The Art of Complex Problem Solving
Via StumbleUpon, I found Idiagram's / Marshall Clemens' beautifully-illustrated The Art of Complex Problem Solving with mouse-over detail to the baseline graphic. Of course, Idiagram's business is in helping other businesses create visual models of their complex business problems. So it should be no surprise that they have a visual description of the process. I think of my friends at XPlane doing similar things with visual descriptions of business processes.

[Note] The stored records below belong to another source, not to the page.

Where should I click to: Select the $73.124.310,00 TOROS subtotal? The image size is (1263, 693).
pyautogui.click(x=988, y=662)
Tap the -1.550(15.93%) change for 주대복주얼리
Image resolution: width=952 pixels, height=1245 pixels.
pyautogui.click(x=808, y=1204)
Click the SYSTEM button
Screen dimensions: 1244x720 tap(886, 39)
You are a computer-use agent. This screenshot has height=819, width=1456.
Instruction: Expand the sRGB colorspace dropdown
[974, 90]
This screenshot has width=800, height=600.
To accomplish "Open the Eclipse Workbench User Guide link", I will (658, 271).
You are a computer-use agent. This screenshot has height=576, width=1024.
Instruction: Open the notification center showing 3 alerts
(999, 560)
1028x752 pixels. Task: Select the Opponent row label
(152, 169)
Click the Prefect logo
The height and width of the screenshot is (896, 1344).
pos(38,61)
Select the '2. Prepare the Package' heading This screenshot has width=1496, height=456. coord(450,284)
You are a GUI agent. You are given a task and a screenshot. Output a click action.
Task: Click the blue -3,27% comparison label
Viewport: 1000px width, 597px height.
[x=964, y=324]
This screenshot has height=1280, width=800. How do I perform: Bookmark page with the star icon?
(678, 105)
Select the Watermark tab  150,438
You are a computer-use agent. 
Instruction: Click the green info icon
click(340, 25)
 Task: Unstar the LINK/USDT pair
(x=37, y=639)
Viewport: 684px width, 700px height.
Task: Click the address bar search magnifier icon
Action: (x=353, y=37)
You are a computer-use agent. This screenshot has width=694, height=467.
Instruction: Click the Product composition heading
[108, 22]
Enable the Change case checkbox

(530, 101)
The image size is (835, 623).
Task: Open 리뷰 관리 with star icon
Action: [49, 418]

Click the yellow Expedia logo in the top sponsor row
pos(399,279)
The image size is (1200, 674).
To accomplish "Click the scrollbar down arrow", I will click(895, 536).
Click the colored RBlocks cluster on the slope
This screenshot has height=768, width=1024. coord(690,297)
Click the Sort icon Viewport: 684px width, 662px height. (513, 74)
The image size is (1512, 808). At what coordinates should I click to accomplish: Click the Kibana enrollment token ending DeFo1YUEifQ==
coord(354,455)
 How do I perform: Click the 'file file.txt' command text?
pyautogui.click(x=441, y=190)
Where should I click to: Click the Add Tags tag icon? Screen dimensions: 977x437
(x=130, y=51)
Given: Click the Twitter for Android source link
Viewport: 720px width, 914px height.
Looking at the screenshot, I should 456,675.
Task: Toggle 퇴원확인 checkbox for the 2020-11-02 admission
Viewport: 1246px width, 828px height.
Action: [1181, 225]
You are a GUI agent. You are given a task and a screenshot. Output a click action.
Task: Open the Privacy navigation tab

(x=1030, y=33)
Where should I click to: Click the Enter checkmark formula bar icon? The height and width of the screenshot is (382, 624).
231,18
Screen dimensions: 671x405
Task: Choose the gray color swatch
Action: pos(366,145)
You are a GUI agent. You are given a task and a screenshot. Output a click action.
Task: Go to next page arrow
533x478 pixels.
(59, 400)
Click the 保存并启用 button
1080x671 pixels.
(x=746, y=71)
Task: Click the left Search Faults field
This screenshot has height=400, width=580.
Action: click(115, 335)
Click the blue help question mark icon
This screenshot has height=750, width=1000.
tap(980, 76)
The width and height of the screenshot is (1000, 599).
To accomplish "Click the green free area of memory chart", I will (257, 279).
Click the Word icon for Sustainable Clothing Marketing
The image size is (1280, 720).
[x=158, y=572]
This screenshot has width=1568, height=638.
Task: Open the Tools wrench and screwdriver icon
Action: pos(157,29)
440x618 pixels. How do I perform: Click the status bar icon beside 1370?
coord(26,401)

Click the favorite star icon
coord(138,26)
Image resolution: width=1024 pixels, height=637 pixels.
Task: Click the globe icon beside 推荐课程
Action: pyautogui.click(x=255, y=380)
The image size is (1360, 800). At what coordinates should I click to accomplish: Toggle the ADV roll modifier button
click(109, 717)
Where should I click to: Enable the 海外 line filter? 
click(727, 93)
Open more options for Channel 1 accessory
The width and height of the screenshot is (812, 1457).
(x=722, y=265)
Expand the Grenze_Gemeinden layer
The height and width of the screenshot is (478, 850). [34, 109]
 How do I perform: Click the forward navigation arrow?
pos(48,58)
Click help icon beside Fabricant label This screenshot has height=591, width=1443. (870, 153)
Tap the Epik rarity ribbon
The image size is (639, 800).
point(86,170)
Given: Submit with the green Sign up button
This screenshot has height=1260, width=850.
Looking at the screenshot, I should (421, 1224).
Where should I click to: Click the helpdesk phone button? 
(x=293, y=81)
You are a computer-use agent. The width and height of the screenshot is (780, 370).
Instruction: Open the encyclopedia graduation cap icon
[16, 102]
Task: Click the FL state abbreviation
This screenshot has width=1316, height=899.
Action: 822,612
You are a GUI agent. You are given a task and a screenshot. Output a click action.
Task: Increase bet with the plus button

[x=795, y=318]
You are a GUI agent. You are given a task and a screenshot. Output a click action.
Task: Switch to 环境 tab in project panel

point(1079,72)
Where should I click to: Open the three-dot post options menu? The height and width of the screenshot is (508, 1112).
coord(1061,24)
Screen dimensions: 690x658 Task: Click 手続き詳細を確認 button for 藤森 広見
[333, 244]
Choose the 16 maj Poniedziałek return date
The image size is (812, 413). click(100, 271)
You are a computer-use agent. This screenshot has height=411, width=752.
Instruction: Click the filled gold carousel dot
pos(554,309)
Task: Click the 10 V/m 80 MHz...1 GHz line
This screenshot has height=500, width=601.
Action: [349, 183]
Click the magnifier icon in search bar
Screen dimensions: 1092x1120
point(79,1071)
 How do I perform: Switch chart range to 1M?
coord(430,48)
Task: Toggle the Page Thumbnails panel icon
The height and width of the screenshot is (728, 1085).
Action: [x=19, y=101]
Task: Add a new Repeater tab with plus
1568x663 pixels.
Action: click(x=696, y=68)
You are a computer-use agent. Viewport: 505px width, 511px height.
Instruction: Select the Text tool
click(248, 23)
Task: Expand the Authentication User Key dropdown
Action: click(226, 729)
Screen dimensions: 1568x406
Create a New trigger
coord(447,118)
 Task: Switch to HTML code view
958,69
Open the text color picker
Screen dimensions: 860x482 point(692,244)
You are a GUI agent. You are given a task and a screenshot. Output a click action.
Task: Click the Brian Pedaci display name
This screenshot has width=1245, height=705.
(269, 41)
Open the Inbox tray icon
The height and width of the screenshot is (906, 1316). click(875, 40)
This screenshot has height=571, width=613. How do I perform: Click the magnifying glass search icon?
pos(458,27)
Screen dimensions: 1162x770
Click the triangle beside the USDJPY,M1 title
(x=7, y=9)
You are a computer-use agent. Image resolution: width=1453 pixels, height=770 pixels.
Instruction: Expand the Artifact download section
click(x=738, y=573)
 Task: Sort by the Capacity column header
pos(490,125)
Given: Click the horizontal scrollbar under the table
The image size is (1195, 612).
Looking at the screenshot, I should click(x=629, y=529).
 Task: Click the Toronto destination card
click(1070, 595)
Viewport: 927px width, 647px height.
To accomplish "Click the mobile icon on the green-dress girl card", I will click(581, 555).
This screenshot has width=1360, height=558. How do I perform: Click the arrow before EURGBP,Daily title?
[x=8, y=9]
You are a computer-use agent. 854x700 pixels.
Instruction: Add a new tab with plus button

One note regarding the term "complexity." Complex systems are not unknowable. They just have lots of moving parts and are difficult to see at the big picture level. The other aspect of complex systems is that changes to one piece of the system are likely to have impacts on other areas of the system -- there are connections throughout the system. The good thing about this is that one should be able to find the biggest leverage point where a small change will have the greatest impact throughout the system. In business, this is the strategic control point that enables growth.
2 Comment(s)
Ski- You are right. I was being lazy with my thinking. There are several related terms with respect to systems: simple, complicated, complex, chaotic. People throw them around willy-nilly, and I didn't help.
Complicated is a measure of how many words it takes to describe the system. This has nothing to do with "simple" or "complex" in TOC-speak.
Complex is, as Ski suggests, opposed to simple. Simple systems have a single leverage point. Complex systems have multiple (unrelated) leverage points.
Chaotic systems have no leverage points -- or they have thousands. They appear to behave randomly to systematic inputs, rather than behaving logically. Hopefully, your business is not in this class. If it is cash out now!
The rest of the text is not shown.